Il lavoro interminabile e oscuro delle mamme ha ispirato un articolo pubblicato di recente dal New York Times, intitolato “A Job Description for the Dumbest Job Ever” (Il mansionario del lavoro più stupido in assoluto). In esso, l’autrice presenta il mansionario della maternità con frasi come: “Questa è una posizione di massima importanza, eppure in qualche modo è anche la meno visibile e/o rispettata dell’intera organizzazione”, e “Anche se avrai coordinato, programmato e fatto quasi tutto, aspettati di crollare a faccia in giù nel letto ogni sera pensando di non aver concluso praticamente nulla”.

Molte madri si riconosceranno in questo ironico mansionario.

Le reazioni all’articolo sono state contrastanti; alcuni l’hanno criticato per la sua apparente bassa concezione della maternità. Io non l’ho letto in questo modo. Mi è sembrato piuttosto un grido che viene dal cuore. L’ho visto come un dialogo interiore, un tentativo da parte dell’autrice di convincersi che quello che fa come mamma è veramente importante.

Mi ci sono immedesimata forse perché mi ritrovo in quella descrizione. Ho quattro figli di età compresa tra 11 mesi e 5 anni. Lavoro e servo molto senza ricevere un grazie. Faccio molte cose senza ricevere nulla in cambio (almeno apparentemente).

Spesso penso di condurre un’esistenza subumana. Qualche settimana fa mi lamentavo con mio marito che in certi giorni non so perché cerco di mettermi dei vestiti normali o di sistemarmi i capelli. Ho persino scritto un libro sul lavoro domestico, in parte per aiutare me stessa a vedere la gloria nei miei compiti quotidiani.

Non c’è molta gloria evidente nel mansionario di una mamma, ma va bene così.

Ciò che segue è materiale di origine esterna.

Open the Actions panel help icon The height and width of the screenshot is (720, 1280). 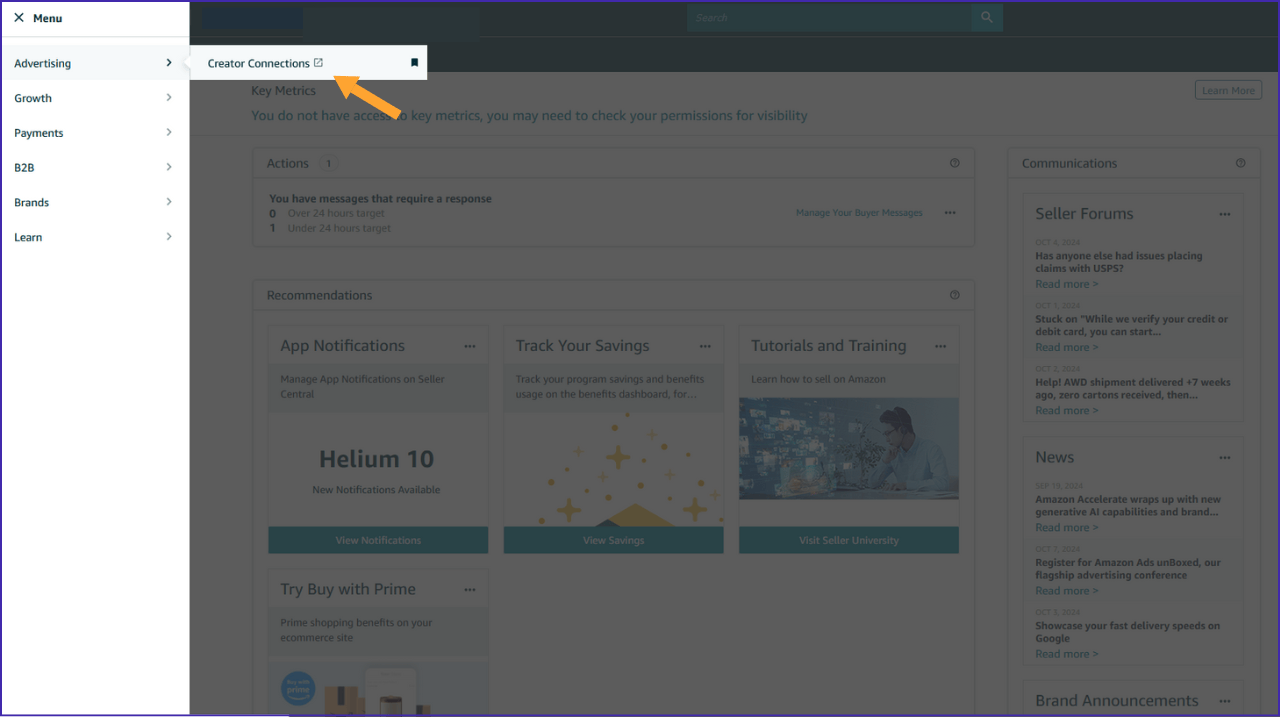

Vai avanti. Chiamala morte.

Invece di presentare un’immagine fuorviante della maternità (o della genitorialità in generale) fino a portarla alla perfezione, dovremmo chiamarla per quello che è: una forma di morte. Gesù dice che dovremo rinunciare a qualcosa per ottenere qualcosa di migliore (Matteo 10:39; 16:25; Marco 8:35; Luca 9:24; Giovanni 12:24), e come genitori dovremmo fare proprio questo: morire affinché un altro possa vivere.

Sin dal momento del concepimento, tutto il tuo corpo è consumato affinché un altro essere umano possa vivere. Le notti insonni, l’allattamento, e cure ininterrotte logorano quei primi mesi e anni.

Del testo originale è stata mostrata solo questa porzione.